Entries on target coordinates
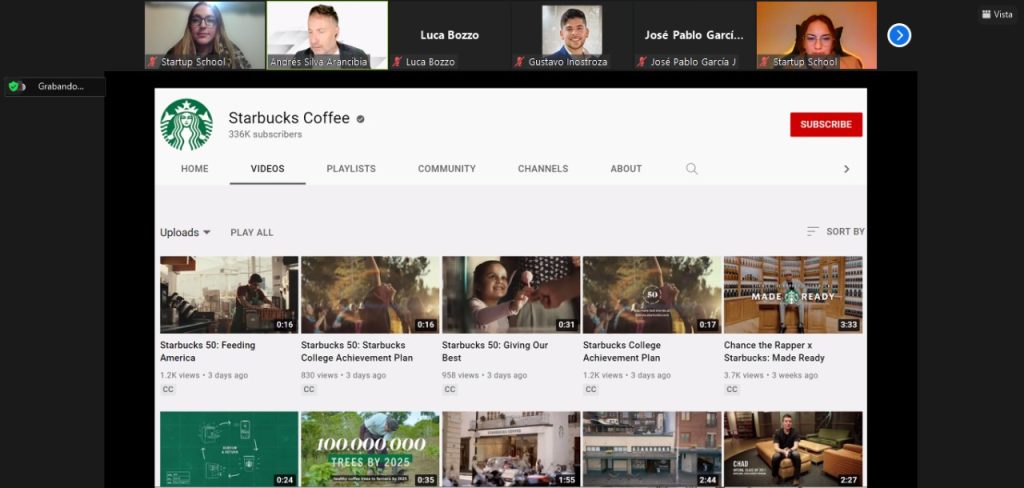Click the Play All link
This screenshot has height=488, width=1024.
click(251, 232)

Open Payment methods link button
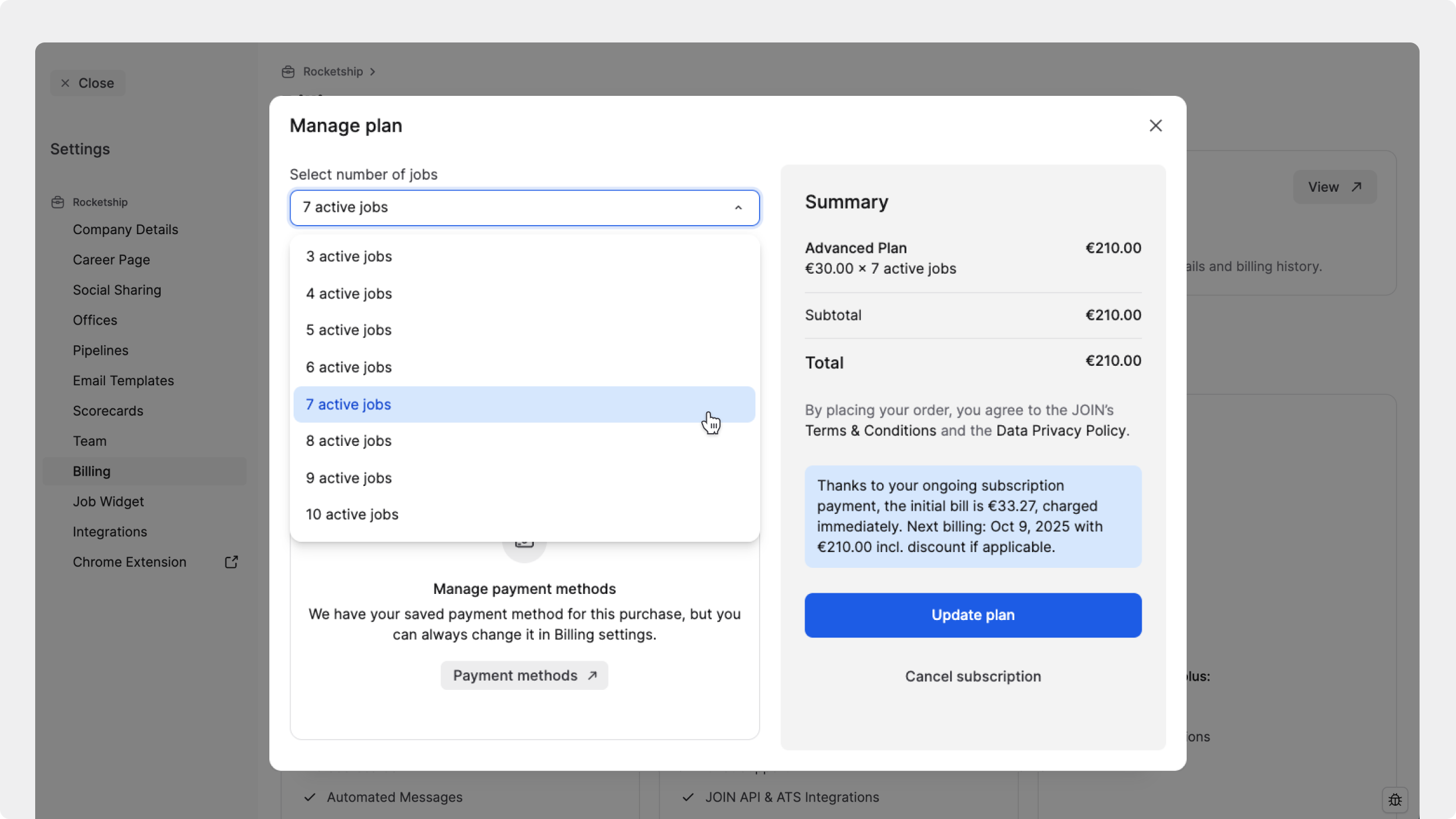coord(524,675)
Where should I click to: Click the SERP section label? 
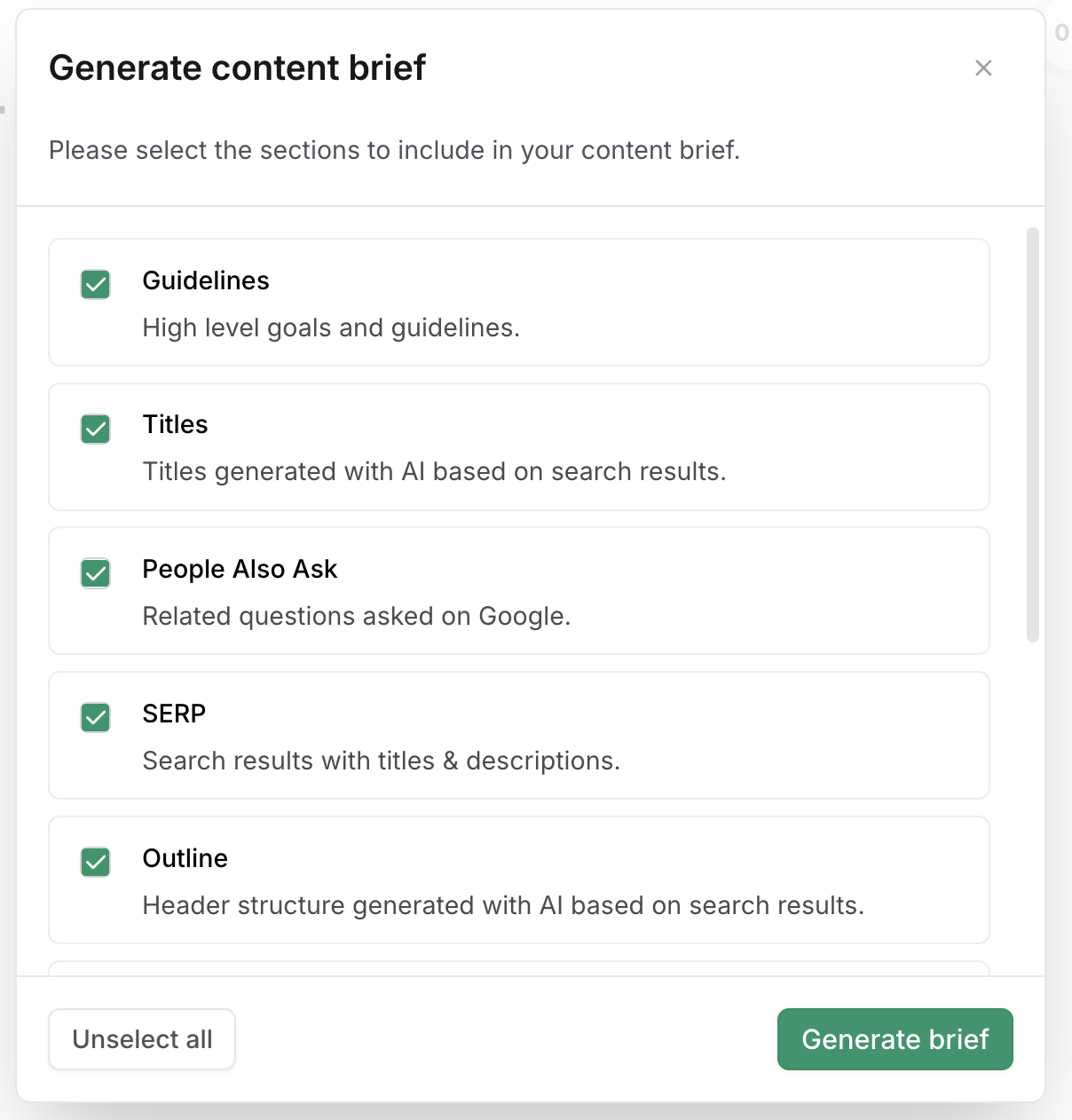174,714

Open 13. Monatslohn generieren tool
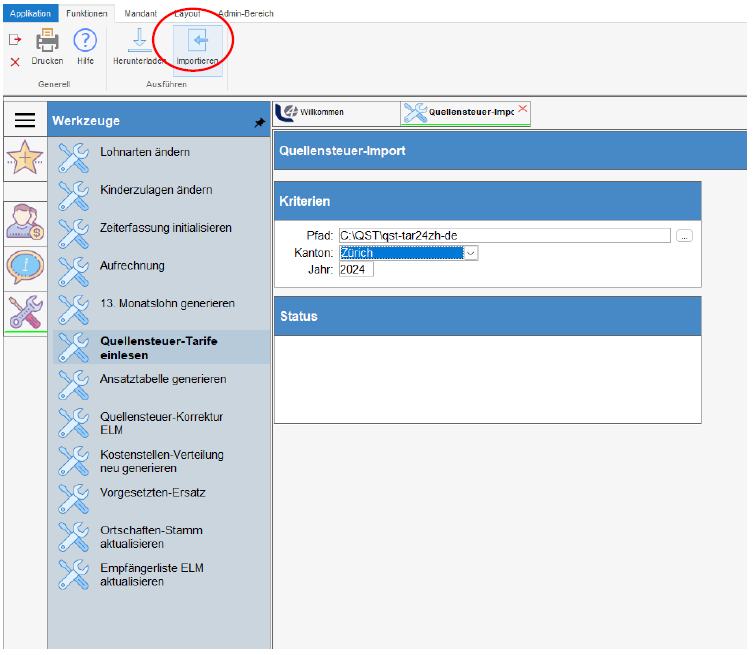[167, 303]
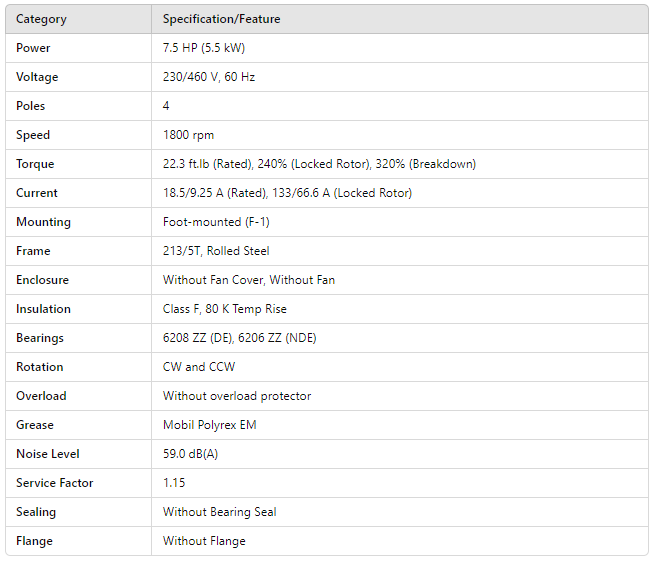
Task: Select the Voltage row label
Action: (37, 77)
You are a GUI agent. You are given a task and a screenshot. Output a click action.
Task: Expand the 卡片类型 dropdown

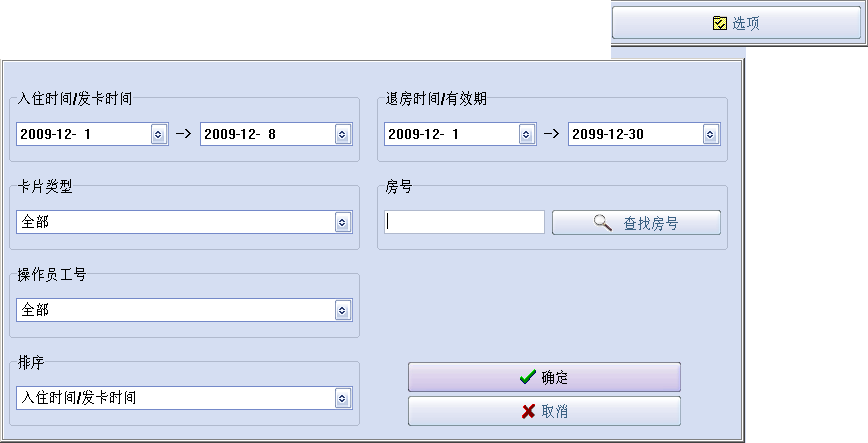coord(342,222)
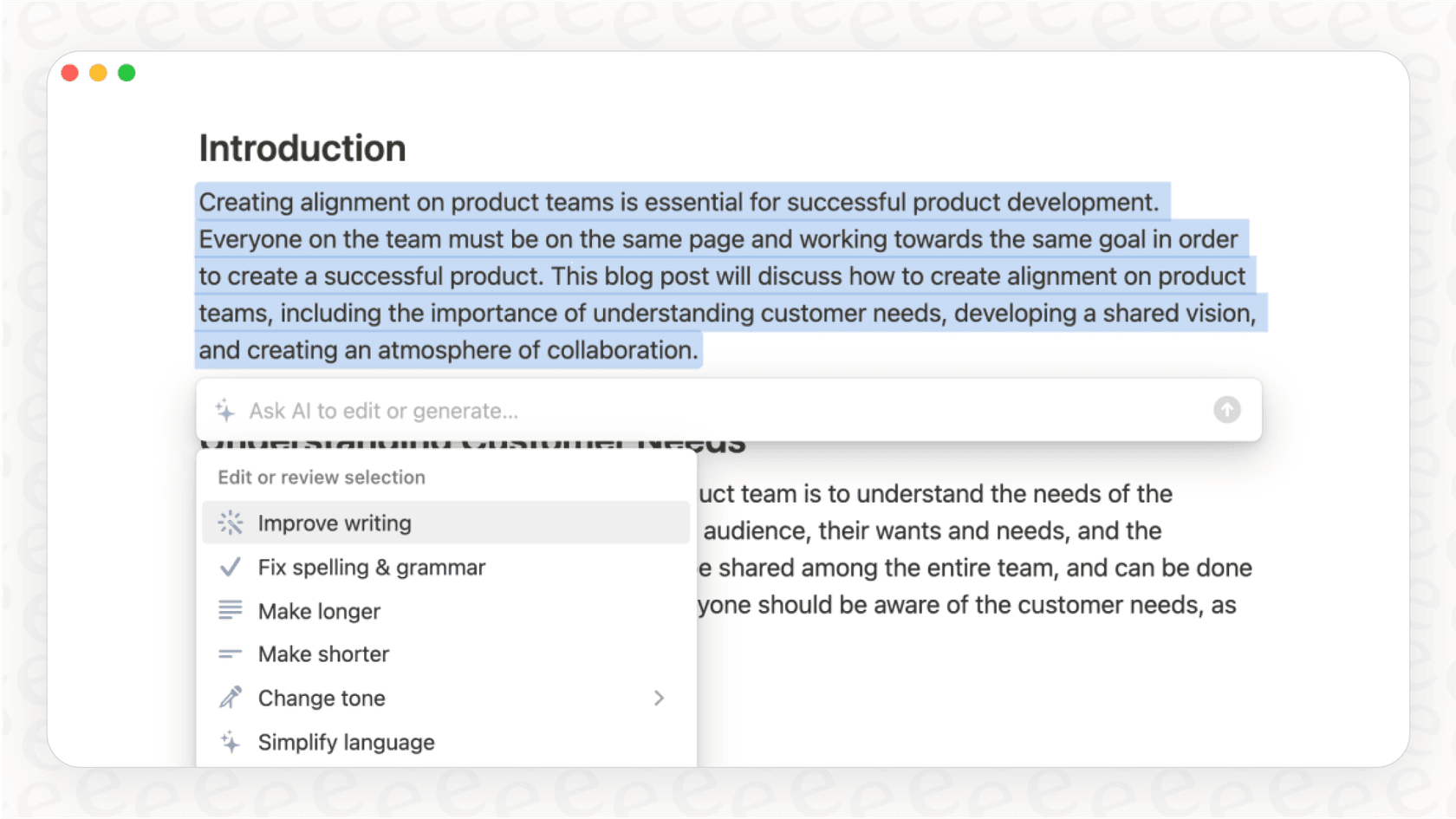The image size is (1456, 819).
Task: Select Simplify language
Action: coord(346,742)
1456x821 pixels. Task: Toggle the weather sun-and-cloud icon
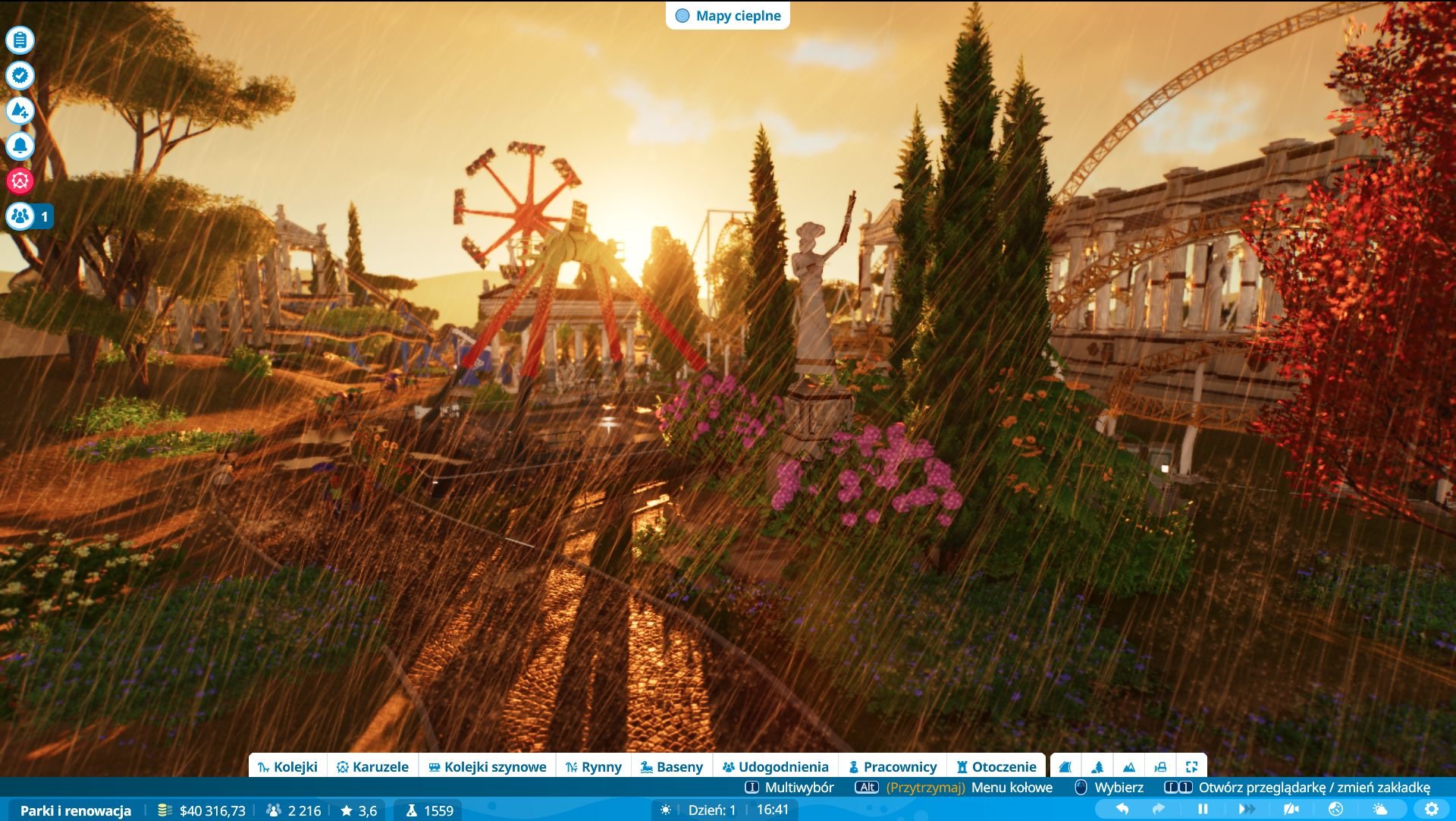click(1380, 810)
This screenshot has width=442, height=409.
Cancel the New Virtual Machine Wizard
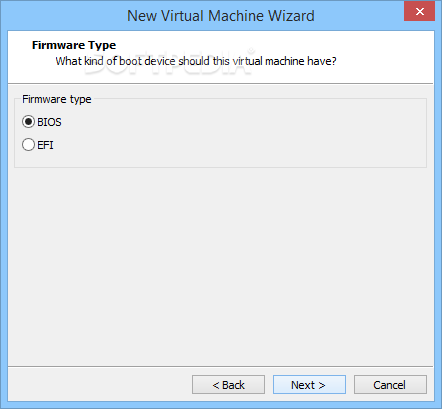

→ Given problem: Copy out every line from the one containing "This screenshot has width=442, height=409." down to the last of the lines above, unchanged. Leave the pictures out.

→ Answer to the exercise:
This screenshot has width=442, height=409.
Cancel the New Virtual Machine Wizard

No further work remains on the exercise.